Teachers Have Personal Lives
This is tricky, because it is possible to go too far. A detailed description of your dating life is probably over-sharing. I once had a teacher who depended on their students for the kind of emotional and personal feedback and support that should come from friends-- that's problematic, too. But to hide your personal life as if it's something shameful is also problematic. You have to know your audience and choose your time carefully and never demand approval or support for your life from them. But if your students don't know whether you are married or single, childless or a parent-- well, you can't be surprised that they think you're a robot.
Teachers Have History
You come from somewhere. You've done things. My eighth grade history teacher told us all these stories about growing up in the Depression and the jobs he worked and at the time we thought, "Ha! We got him to wander off topic again." Only later did it dawn on me that he had taught us some basic history-- things have not always been the way they are now, and they won't stay this way forever, either.
You were not unpacked, fully formed, by a principal who plopped the completed you into a classroom. You grew up. You went places. You saw things and did things.
Teachers Do The Stuff They Teach About
All right. Some don't, and that's unfortunate. I don't know how you teach writing well if you don't write yourself.
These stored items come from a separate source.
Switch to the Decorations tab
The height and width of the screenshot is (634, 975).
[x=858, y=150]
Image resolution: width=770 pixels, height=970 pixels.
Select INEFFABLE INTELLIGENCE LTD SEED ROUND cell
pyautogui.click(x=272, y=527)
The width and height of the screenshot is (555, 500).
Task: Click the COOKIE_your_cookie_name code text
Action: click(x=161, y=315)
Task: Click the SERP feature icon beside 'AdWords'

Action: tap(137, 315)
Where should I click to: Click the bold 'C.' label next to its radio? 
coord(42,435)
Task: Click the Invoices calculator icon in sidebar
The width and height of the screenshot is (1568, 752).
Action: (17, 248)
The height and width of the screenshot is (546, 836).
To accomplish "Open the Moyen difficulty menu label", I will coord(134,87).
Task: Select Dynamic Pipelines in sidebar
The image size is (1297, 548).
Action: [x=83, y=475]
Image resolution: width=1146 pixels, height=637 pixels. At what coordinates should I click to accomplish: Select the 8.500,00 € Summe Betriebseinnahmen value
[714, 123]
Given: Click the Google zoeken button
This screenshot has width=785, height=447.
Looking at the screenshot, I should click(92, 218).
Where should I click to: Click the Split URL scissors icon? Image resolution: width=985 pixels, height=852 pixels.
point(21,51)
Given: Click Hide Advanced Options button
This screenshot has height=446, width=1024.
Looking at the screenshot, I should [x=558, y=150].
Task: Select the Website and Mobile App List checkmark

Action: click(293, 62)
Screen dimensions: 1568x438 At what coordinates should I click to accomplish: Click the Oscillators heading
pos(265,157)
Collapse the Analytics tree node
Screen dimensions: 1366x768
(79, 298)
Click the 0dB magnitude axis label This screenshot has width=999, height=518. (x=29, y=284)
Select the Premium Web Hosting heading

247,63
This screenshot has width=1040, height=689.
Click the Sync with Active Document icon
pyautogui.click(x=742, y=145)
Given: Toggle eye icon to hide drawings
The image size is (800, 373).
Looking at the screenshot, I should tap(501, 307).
I've been fortunate to have a weekly column n the local paper for twenty years, so I not only write regularly, so when I talk to my students about writing, they know what I'm saying comes from some place other than the mysterious teacher planet where teachers receive curriculum they just pass along because they're expected to. All of my local choral director friends perform in community theater. Don't you think it makes a huge impression on them when they look up on stage and see their teacher appearing as Captain Von Trapp or Velma in Chicago.
Teachers Are Passionate about Things
Again, this can be carried to an unhealthy extreme. But one of the great complaints about students is teachers who act as if the students don't have anything else going on in their lives, which leads them to conclude that we don't have anything else going on in our own lives (because we are robots who never leave the school building). Do your students know what you care about? Do you like to make music? Do you like to paint water lilies? Do you collect ceramic frogs? It doesn't matter-- let your students know that you have a passion in life other than teaching (because live humans have more than two dimensions, so to pass for a live human, you must have at least three dimensions as well).
So put a ceramic frog on your desk or use you paintings as the background image for your website.
Yes, there is an art to all of this. You aren't trying to pass for human so that your classroom can be all about you, and you aren't trying to convince your students to give you a round of applause for being a special snowflake. You can't force it, or drag it our purposefully because it's in the social-motional learning program script for today. It has to come naturally out of your own humanity. You are trying to pass for human because
Four, part of education is learning to recognize the common threads of humanity that bind us all., and we ought to be able to practice that with the adult human in the room with us for 180 days.
Teachers dance and laugh and other impromptu explosions of feeling and heart and care. These at not just silly moments; they're as important as anything else we do, because our students see in them just how they can be human in the world. It's a big deal. That's why they think to record it.